Pese a la lucidez analítica que ese examen proporciona, lo cierto es que su apoyo electoral (creciente, innegablemente) no puede reducirse, sin más, al de un segmento social engañado o energuménico: nos desafía, antes bien, a constatar que varias veces en la historia de Europa y sus Estados nacionales (27 de ellos integrados hoy en la UE), poblaciones que han disfrutado de un nivel de oportunidades, renta y educación comparativamente ventajosos, en un mundo crujido por desigualdades sangrantes, se han demostrado propensas a abrazar supersticiones fanatizantes y exorcizar malestares tan profundos como oscuros, votando demagogos faltones, premiando su lenguaje insultante y respaldando en las urnas propuestas tan grotescas como hirientes para la convivencia en una sociedad abierta, además de inviables por su contraposición con normas de rango superior (constitucionales, europeas, derecho internacional...).
Por descontado que los vociferantes tribunos de la ultraderecha mienten. ¡Mienten deliberada y dolosamente! ¡Mienten permanentemente! Pero eso no significa que quienes les votan lo hagan estafados por mentiras: muchos lo hacen a sabiendas de que esas mentiras son aquellas que han elegido creer por acoplarse a sus prejuicios, su ira ante lo que no controlan o escapa a su comprensión, sus rencores más atávicos y temores más inconfesados. Buena parte de esos votantes saben que votan mentiras -llámense Trump, Farage, Bolosonaro o Milei, Le Pen o Höcke de AfD-; votan pues por mentirosos peligrosamente compulsivos, pero no votan engañados ni mucho menos estafados en una inexistente buena fe.

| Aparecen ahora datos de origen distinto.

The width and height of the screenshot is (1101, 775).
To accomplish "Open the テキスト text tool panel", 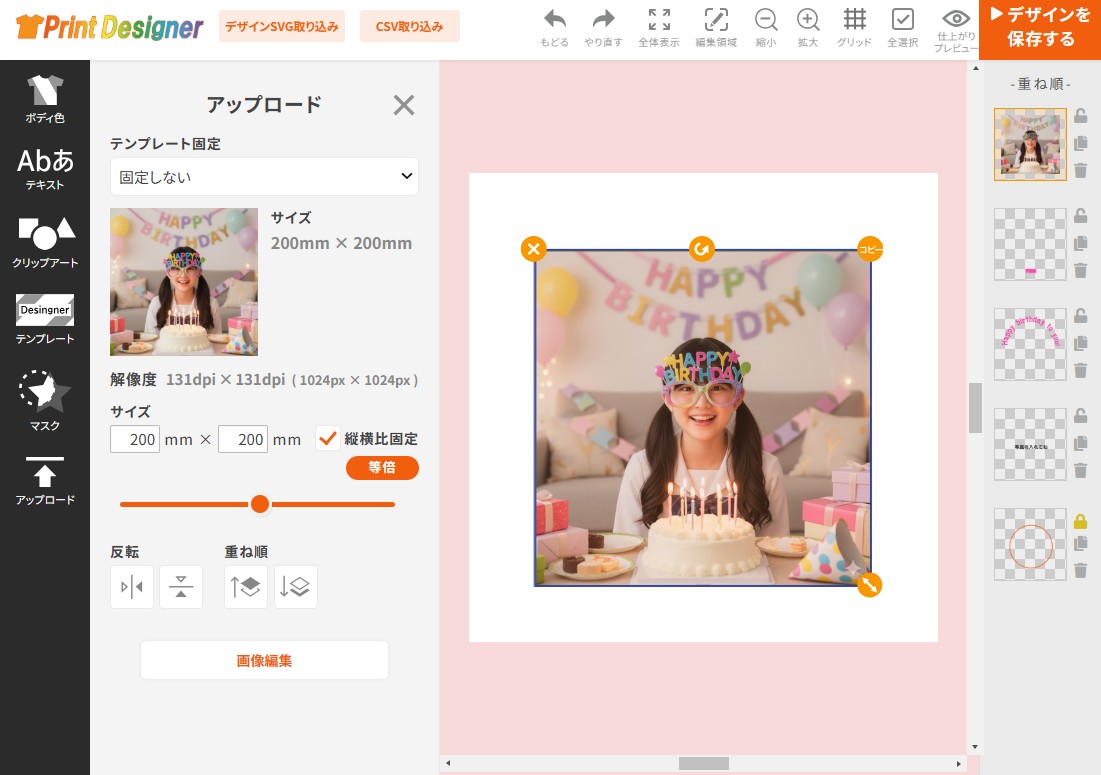I will pos(45,168).
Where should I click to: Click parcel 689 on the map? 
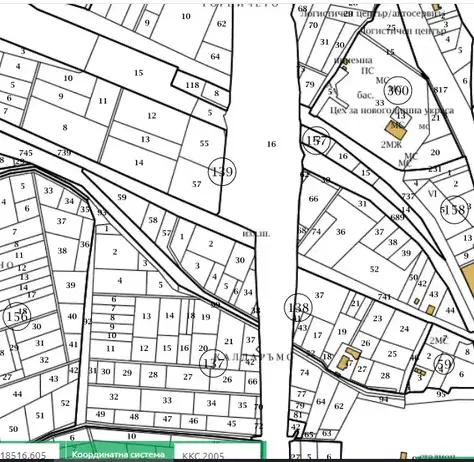coord(397,217)
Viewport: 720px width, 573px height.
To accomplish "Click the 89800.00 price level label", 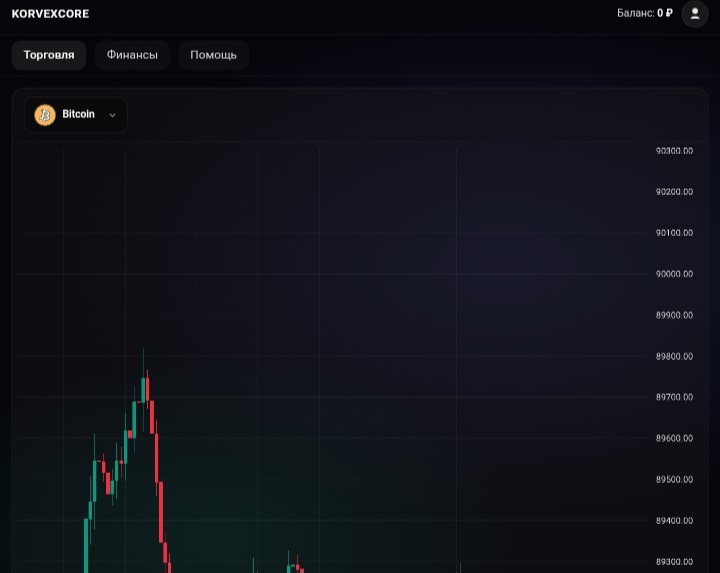I will point(674,357).
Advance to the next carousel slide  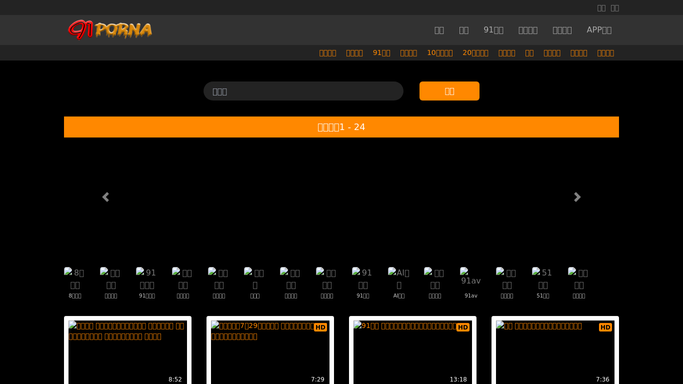577,197
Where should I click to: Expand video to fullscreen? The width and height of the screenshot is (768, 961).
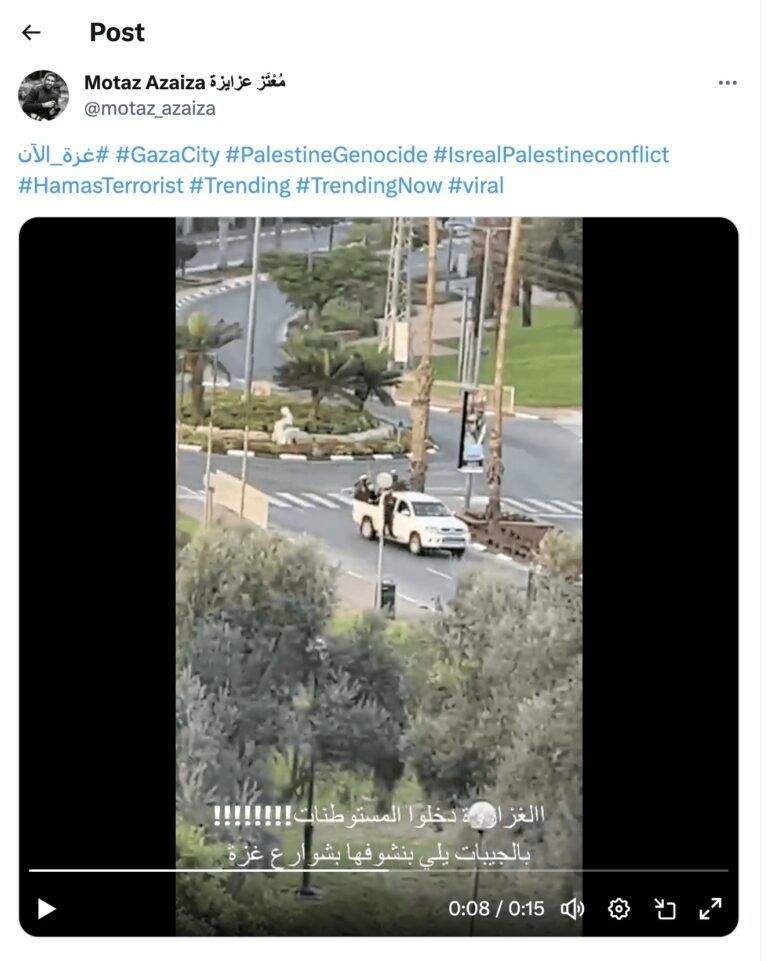click(x=710, y=909)
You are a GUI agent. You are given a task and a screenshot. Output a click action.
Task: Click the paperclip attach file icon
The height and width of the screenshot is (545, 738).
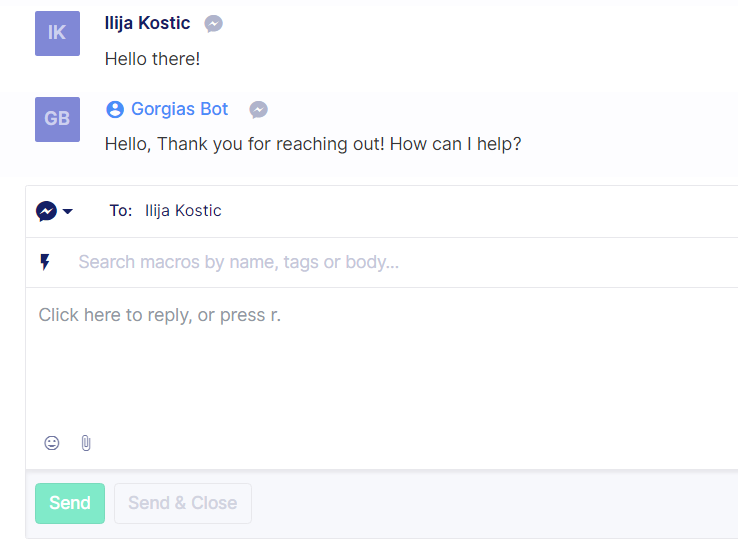tap(86, 443)
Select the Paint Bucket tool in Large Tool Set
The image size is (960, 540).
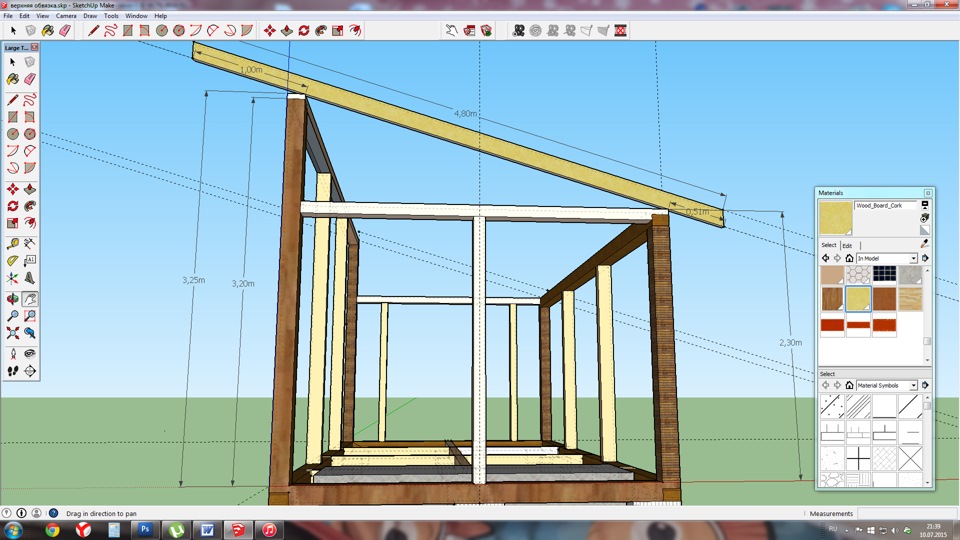pyautogui.click(x=13, y=79)
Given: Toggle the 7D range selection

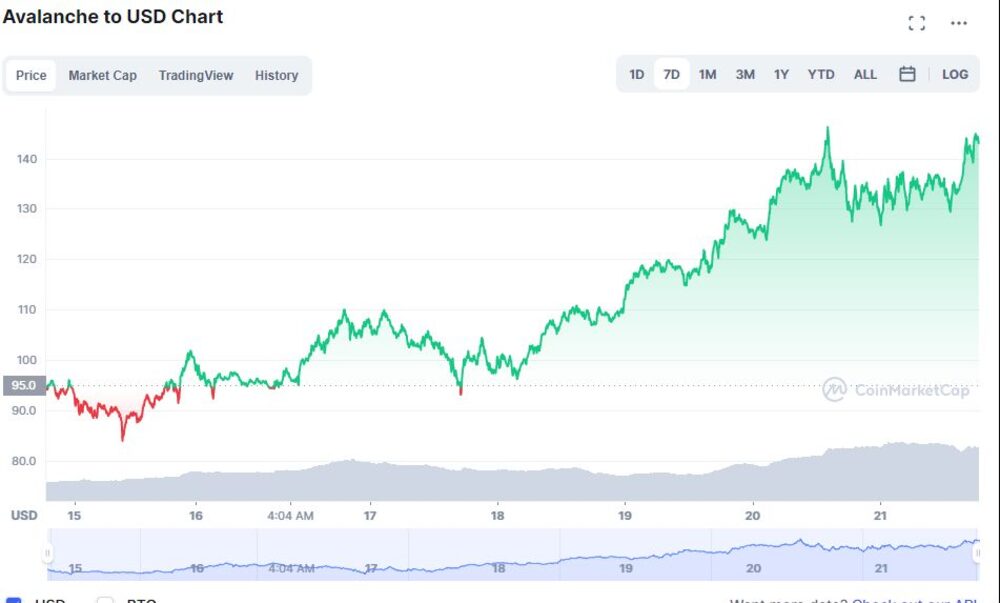Looking at the screenshot, I should (671, 74).
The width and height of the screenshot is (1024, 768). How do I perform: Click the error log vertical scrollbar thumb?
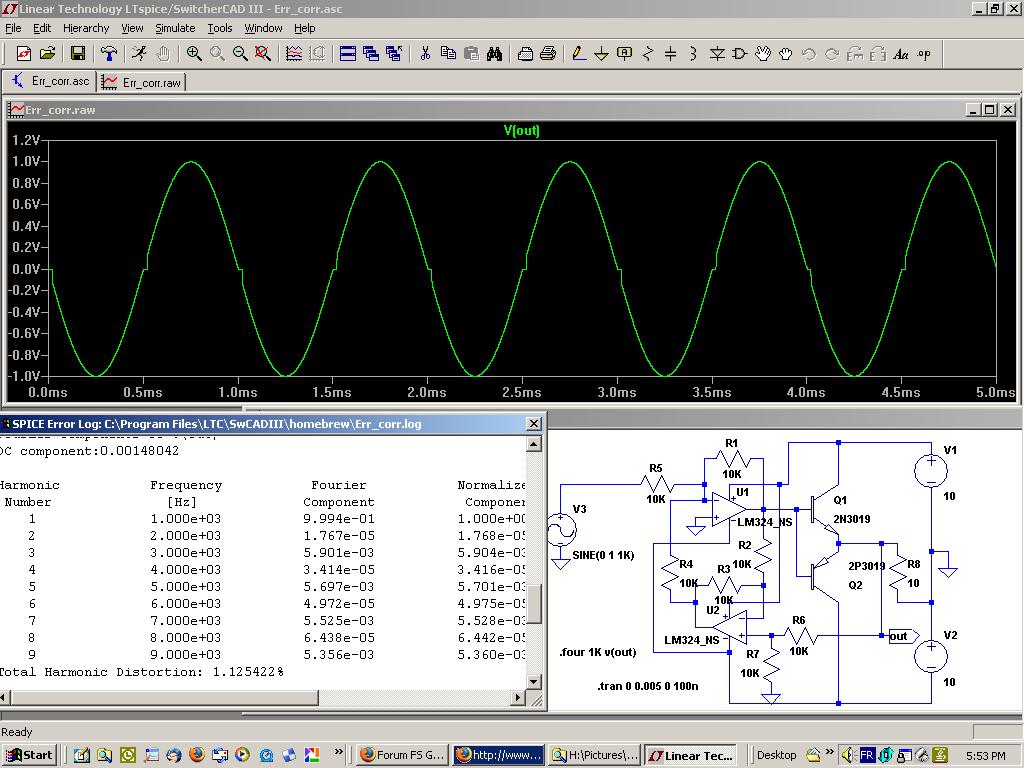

Y, sin embargo (eppur si muove), les place experimentar ese voto como una forma exasperada o nihilista de rechazo por casi todo lo demás, y saborear al daño que creen infligir, al votar, a ese supuesto statu quo cuyo desprecio incita la ultraderecha flamígera.
El desafío democrático -supervivencia, a estas alturas, de la idea europea de democracia y Estado constitucional basado en reglas vinculantes para la convivencia en sociedades abiertas desde el respeto del Derecho y de la igual dignidad de todas las personas (art.2 TUE)- consiste en evitar que el número de ciudadanos que optan por elegir tanta mentira a sabiendas continúe incrementando, desactivando o reduciendo con buenas políticas públicas las causas últimas de esa bolsa electoral de frustración, impotencia, rabia tóxica ante los cambios y ante la realidad tal cual es, que explota la extrema derecha.
Cuando se cumplen 85 años de aquel fatídico 1 de septiembre de 1939 en que Hitler invadió Polonia (con la complicidad de Stalin, oculta en un Protocolo secreto al Pacto Ribbentrop/Molotov que acababa de firmarse) y desencadenó el armagedón de la IIWW; cuando se cumplen 94 años desde que, precisamente en Turingia, los nazis tocasen poder en 1930 (antes de hacerse con todo, aniquilando cualquier oposición o disidencia, a partir del 30 de enero de 1933) con la imperdonable connivencia de los conservadores de entonces, no basta con recitar las lecciones de la historia como si de salmos se tratase: hay que reaprender sus lecciones.
Si el ciclo de crecimiento electoral y expansión de las extremas derechas puede ser revertido, hay que intentarlo todo: educación en valores y en derechos, alfabetización digital, escuelas de ciudadanía, sí, pero también Estado social, lucha contra las desigualdades y protección eficaz frente a la vulnerabilidad de capas de población que, de otro modo, votarán la disrupción de la mentira y la violencia, sin parar en mientes ni conciencia de las consecuencias de hacerlo, como si no les importasen ni les interpelasen inapelablemente esas lecciones de la historia más trágica y oscura de Europa y de la humanidad.